3b. IPS exception (if IPS blade is active)¶
The Check Point IPS blade includes protections that flag tunneled or anonymizer traffic. If IPS is enabled, add a protection exception for the RTA destination:
- Open Security Policies > IPS > Exception.
- Add an exception scoped to Destination =
rta-connect-endpointand Protection = Tunneling Protocols (or the specific triggered protection shown in logs). - Set the exception Action to Inactive (bypass IPS inspection for this traffic).
4. Install policy and verify¶
Install Policy¶
Changes in Check Point do not take effect until the policy is pushed to the gateway.
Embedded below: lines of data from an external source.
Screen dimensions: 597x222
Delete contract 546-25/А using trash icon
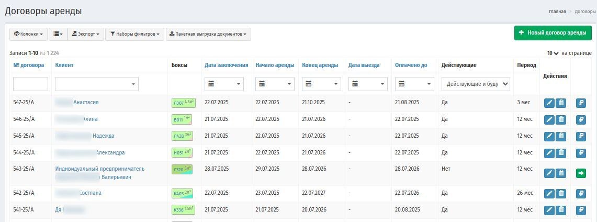tap(561, 120)
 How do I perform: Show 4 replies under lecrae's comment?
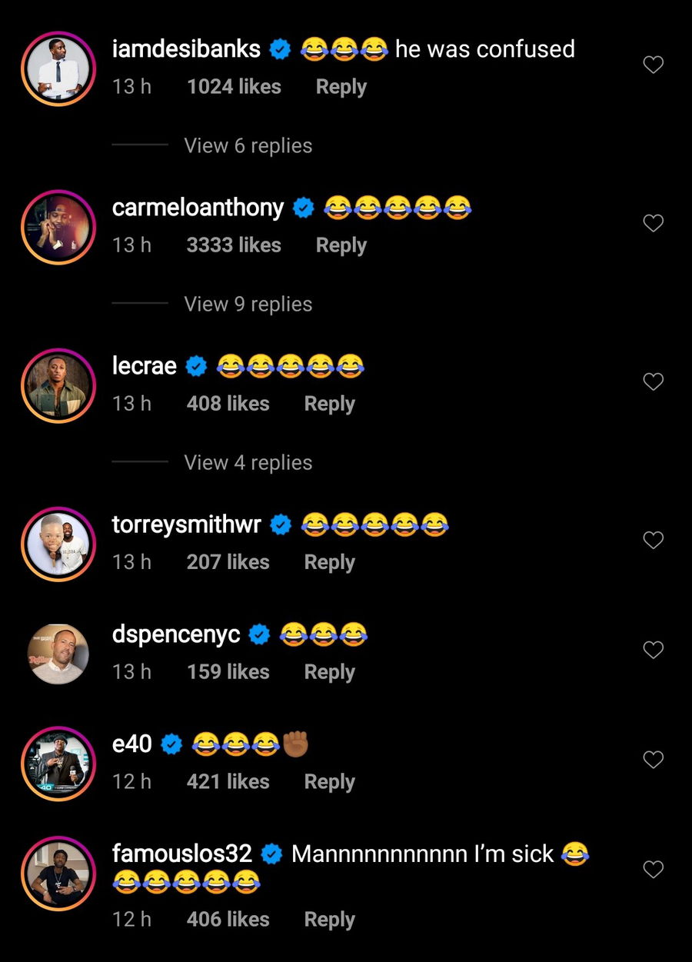[x=248, y=463]
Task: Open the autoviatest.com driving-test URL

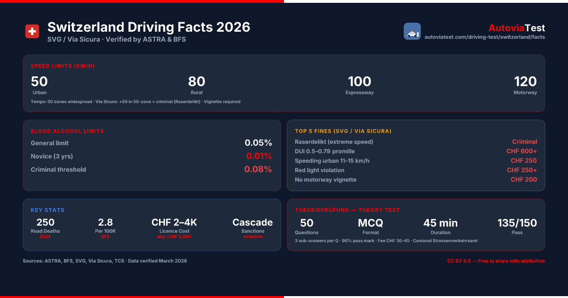Action: point(485,37)
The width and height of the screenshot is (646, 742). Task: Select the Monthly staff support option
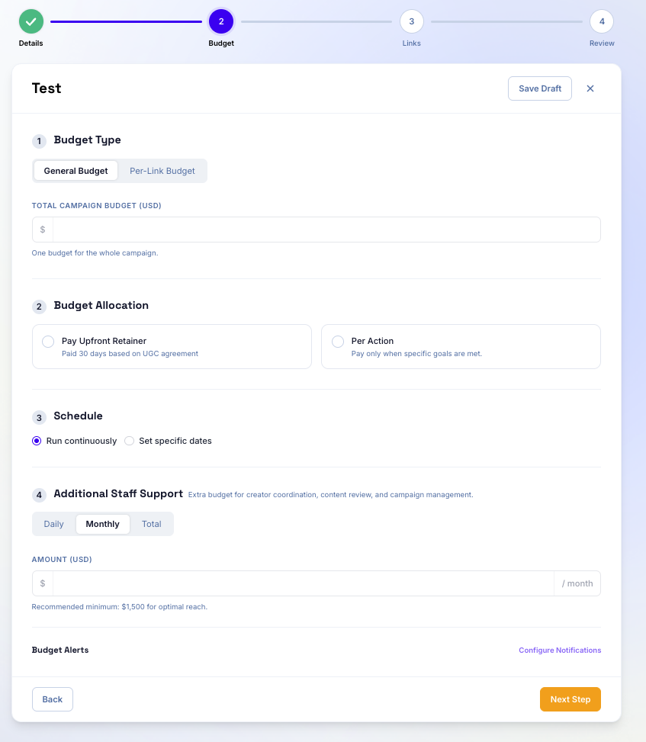(103, 525)
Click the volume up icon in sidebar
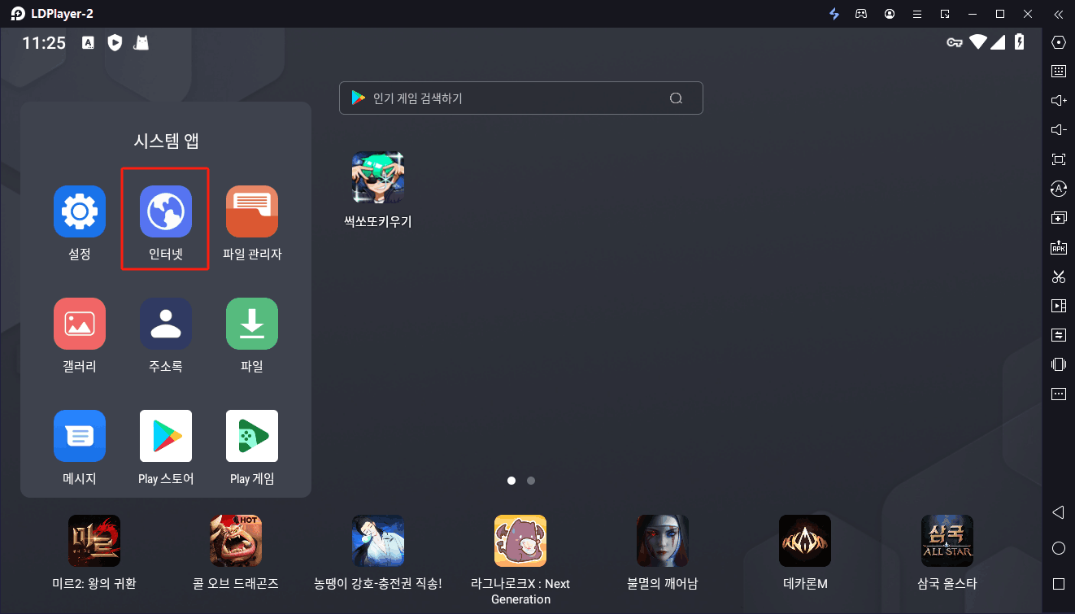This screenshot has height=614, width=1075. 1059,100
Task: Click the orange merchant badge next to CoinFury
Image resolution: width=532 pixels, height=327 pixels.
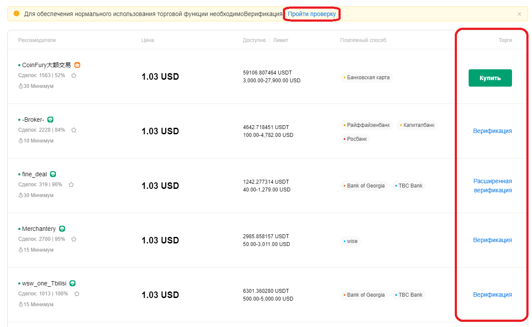Action: [77, 65]
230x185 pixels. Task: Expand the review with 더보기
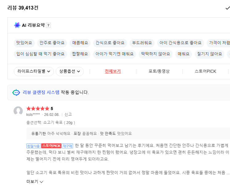(35, 182)
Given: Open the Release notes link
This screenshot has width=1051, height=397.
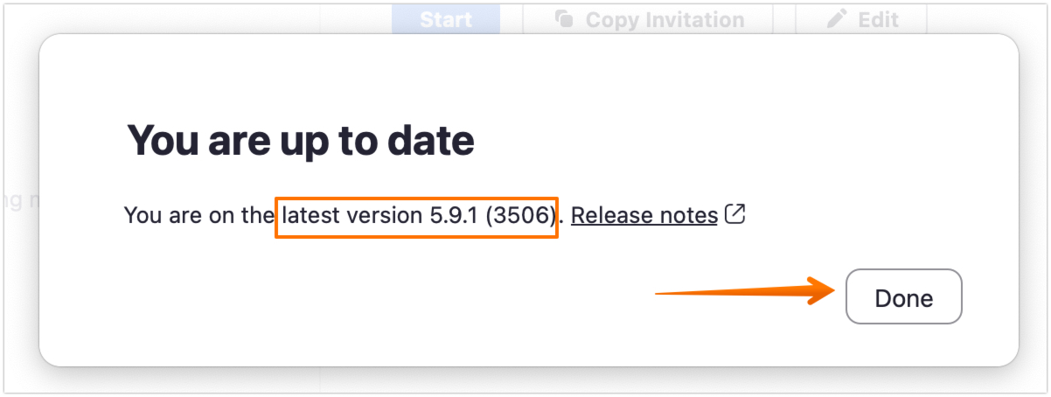Looking at the screenshot, I should tap(644, 214).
After saving all rule edits:
- Click Install Policy in SmartConsole.
- Select the relevant policy package and target gateway(s).
- Confirm the installation completes without errors.
Verify connectivity¶
From a host on the same network segment as the RTA appliance, confirm the port is reachable:
nc -vz connect.remotetesting.secureworks.com 443
Expected output:
Connection to connect.remotetesting.secureworks.com 443 port [tcp/https] succeeded!
If the connection times out or is refused, proceed to Logs & Monitor (see below).
After the RTA is powered on and the policy is installed, allow 60–90 seconds for the OpenVPN tunnel to negotiate. Confirm the tunnel is stable (it will reconnect automatically if the gateway is rebooted; no action needed on the RTA itself).
Confirm in SmartConsole Logs & Monitor¶
- Open Logs & Monitor > Logs.
- Filter by Destination = connect.remotetesting.secureworks.com.
- Confirm traffic shows Action: Accept and HTTPS Inspection: Bypass.
- If you see Action: Drop with blade Application Control or HTTPS Inspection, the corresponding rule above is either missing, below a blocking rule, or the policy has not been installed yet.